O presidente Michel Temer tem sido cuidadoso ao analisar política e juridicamente o julgamento do recurso da defesa de Lula no processo do apartamento no Guarujá. O Tribunal Regional Federal da 4ª Região, sediado em Porto Alegre, julgará o recurso nesta quarta.
 
Em entrevista publicada no sábado pela “Folha de S.Paulo”, Temer disse que seria melhor que o petista fosse derrotado nas urnas do que retirado da disputa presidencial por uma decisão judicial. Temer afirmou que isso evitaria uma vitimização do petista.
 
Como é advogado constitucionalista, Temer sabe que essa possibilidade de julgamento nas urnas só seria possível em caso de absolvição do petista.
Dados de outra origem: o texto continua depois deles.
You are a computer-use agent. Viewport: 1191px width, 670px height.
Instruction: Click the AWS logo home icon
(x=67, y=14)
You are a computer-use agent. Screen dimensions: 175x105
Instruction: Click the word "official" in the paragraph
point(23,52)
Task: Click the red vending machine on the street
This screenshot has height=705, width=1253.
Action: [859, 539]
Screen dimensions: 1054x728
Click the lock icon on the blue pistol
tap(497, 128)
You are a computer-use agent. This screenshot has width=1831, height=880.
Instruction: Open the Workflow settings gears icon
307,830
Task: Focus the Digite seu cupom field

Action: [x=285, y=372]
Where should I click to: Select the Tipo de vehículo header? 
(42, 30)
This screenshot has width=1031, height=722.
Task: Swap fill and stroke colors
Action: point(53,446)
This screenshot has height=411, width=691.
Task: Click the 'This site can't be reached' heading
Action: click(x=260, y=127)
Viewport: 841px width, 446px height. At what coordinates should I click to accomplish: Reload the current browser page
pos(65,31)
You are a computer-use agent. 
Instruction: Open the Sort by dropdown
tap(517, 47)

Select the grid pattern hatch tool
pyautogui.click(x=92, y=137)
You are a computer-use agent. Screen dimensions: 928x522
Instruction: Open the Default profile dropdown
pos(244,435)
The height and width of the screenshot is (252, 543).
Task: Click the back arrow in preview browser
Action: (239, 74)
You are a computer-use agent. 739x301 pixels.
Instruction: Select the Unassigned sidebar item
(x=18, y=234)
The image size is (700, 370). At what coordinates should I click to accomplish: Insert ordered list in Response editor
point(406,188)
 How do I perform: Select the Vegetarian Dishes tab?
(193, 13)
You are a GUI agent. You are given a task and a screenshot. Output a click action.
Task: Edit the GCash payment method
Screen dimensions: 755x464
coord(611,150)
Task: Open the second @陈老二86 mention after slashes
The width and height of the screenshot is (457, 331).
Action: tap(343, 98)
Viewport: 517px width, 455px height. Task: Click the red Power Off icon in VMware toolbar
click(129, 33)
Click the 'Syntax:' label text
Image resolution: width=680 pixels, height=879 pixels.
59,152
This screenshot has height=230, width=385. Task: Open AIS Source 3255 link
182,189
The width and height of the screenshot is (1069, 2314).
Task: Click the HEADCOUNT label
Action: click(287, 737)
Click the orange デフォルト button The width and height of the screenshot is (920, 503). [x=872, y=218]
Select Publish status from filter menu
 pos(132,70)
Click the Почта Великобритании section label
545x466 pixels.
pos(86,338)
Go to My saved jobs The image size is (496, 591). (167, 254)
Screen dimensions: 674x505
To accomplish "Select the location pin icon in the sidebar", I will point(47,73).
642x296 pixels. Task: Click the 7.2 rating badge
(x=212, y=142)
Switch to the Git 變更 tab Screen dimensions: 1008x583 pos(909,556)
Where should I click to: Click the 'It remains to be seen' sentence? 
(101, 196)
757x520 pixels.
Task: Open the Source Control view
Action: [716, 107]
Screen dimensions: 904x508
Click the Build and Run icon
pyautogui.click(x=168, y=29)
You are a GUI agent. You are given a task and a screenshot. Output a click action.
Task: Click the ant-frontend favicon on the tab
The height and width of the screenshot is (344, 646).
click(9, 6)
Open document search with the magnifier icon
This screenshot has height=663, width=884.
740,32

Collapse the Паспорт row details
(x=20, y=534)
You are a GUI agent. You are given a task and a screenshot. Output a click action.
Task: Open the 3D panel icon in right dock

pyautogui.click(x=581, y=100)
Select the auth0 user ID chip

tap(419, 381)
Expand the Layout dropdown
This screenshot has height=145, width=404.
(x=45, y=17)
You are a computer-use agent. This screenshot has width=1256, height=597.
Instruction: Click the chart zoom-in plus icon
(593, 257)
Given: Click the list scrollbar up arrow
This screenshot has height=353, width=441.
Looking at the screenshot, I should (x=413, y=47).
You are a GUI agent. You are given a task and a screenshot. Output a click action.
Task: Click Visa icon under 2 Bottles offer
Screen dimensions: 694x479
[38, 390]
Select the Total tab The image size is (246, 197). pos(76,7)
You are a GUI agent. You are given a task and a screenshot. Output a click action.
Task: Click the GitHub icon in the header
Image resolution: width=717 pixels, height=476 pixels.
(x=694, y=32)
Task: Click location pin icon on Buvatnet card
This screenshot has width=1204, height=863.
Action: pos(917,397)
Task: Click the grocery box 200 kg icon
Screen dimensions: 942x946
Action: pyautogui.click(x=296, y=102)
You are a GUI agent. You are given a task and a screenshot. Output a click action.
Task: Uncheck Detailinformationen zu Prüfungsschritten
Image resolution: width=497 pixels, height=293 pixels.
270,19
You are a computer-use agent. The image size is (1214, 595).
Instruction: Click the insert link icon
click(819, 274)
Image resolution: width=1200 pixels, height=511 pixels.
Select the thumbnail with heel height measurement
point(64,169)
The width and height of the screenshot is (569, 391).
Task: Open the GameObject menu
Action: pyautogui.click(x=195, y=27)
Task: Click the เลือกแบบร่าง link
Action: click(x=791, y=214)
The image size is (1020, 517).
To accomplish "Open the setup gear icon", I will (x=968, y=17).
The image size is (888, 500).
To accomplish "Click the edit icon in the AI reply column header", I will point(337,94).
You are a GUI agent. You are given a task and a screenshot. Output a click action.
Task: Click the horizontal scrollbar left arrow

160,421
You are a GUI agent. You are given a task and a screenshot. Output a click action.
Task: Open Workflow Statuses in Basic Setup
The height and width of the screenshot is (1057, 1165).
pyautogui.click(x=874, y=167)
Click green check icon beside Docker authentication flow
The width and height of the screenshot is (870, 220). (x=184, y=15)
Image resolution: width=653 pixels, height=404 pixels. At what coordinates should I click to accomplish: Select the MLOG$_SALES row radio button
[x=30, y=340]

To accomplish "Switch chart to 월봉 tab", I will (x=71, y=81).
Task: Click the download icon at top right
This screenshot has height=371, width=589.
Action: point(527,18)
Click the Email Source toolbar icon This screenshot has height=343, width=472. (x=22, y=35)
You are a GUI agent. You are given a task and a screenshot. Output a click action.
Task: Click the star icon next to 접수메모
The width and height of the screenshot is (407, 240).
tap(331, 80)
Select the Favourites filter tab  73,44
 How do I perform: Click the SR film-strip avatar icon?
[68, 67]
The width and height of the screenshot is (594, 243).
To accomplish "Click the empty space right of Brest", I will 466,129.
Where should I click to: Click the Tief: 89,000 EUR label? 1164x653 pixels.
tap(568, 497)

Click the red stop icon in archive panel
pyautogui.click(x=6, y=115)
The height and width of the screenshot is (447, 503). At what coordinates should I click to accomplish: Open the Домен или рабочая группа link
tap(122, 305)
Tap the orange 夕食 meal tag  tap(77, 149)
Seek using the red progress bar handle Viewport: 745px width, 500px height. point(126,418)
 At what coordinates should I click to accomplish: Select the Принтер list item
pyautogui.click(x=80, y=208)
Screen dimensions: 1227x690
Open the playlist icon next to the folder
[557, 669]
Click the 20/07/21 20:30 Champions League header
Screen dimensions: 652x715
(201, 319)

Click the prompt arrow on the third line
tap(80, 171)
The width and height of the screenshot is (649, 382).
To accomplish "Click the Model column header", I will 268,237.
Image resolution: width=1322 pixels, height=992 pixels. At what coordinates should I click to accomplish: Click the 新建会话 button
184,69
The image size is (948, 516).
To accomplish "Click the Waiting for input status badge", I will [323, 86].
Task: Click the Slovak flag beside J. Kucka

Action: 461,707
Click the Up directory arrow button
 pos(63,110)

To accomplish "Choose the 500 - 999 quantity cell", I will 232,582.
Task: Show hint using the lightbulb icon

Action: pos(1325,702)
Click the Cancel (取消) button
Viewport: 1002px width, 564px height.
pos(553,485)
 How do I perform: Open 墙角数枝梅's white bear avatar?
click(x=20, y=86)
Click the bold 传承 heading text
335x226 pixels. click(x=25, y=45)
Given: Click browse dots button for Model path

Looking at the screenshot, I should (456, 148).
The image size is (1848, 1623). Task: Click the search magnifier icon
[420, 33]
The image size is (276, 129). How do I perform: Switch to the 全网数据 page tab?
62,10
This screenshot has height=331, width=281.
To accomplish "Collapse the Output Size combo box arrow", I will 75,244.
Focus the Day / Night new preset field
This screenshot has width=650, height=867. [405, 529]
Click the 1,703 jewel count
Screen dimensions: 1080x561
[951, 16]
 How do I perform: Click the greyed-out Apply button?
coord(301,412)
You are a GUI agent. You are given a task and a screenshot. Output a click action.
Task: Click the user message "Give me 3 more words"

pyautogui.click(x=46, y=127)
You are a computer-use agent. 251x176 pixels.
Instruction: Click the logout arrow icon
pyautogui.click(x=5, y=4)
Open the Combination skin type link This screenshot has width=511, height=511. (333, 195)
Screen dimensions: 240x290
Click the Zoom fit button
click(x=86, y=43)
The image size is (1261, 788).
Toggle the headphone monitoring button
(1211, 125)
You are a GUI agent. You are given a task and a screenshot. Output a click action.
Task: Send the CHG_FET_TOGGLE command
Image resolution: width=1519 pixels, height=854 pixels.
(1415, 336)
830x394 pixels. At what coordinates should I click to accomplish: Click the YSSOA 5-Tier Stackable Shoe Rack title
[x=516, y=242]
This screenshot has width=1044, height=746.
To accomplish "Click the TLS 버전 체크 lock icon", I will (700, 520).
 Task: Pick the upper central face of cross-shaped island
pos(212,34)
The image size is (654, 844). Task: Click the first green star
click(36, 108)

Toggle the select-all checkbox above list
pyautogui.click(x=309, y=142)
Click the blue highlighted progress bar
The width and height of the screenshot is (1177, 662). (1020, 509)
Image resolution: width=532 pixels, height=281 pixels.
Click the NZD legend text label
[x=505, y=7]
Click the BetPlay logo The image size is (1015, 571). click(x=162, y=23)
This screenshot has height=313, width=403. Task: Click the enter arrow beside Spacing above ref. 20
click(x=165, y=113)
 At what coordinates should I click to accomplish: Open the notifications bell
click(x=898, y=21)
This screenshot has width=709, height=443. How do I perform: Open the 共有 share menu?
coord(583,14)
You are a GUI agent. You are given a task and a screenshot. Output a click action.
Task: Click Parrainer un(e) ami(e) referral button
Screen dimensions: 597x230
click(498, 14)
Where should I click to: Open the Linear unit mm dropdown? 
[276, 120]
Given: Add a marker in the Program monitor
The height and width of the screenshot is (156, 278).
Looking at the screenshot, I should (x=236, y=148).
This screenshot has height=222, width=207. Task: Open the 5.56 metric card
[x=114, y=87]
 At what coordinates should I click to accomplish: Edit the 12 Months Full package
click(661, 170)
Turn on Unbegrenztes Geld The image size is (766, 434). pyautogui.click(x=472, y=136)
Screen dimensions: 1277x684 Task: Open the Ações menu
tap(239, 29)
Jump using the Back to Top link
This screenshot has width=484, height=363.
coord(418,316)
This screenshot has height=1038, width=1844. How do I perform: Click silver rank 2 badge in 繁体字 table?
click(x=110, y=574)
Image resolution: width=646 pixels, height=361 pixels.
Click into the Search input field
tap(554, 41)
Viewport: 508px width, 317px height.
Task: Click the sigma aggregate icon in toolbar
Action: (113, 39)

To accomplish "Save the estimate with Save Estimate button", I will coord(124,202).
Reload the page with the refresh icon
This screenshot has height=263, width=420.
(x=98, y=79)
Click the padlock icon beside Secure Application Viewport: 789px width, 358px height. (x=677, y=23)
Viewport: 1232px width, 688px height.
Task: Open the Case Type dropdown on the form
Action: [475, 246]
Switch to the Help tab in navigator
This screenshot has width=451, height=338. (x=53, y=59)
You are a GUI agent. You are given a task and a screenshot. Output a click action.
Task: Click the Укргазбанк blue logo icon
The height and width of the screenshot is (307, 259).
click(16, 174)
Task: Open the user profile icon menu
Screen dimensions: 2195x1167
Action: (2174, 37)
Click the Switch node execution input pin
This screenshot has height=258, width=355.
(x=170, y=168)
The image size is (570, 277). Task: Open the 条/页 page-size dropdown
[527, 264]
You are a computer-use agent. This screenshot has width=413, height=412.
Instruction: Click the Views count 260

É essa a avaliação jurídica embutida na entrevista à Folha.
 
Em conversa reservada no domingo, Temer disse que a posição do procurador da República de Porto Alegre que atuará no julgamento do recurso de Lula sustenta uma tese jurídica diferente do Ministério Público de Curitiba e que isso poderia “alimentar muitos debates”.
 
Leitura política da avaliação presidencial: isso permitiria a possibilidade de discussão de teses jurídicas da parte da defesa de Lula que poderiam adiar a conclusão do julgamento ou levar a um resultado favorável ao petista.
 
O procurador da República de Porto Alegre que atuará no julgamento desta quarta, Maurício Gotardo Gerum, considera que não ficou provado que três empregados da OAS soubessem que o apartamento do Guarujá seria propina a Lula. A condenação de Moro está basicamente ancorada na palavra de Leo Pinheiro, ex-presidente da OAS, que é corréu e não tinha a obrigação de dizer a verdade em depoimento, pois não falou na condição de testemunha.
 
Há divergências ainda em relação à acusação de lavagem de dinheiro. Portanto, haveria espaço para uma atuação da defesa de Lula que pudesse levar a um adiamento do julgamento ou a uma decisão favorável, parcial ou integral.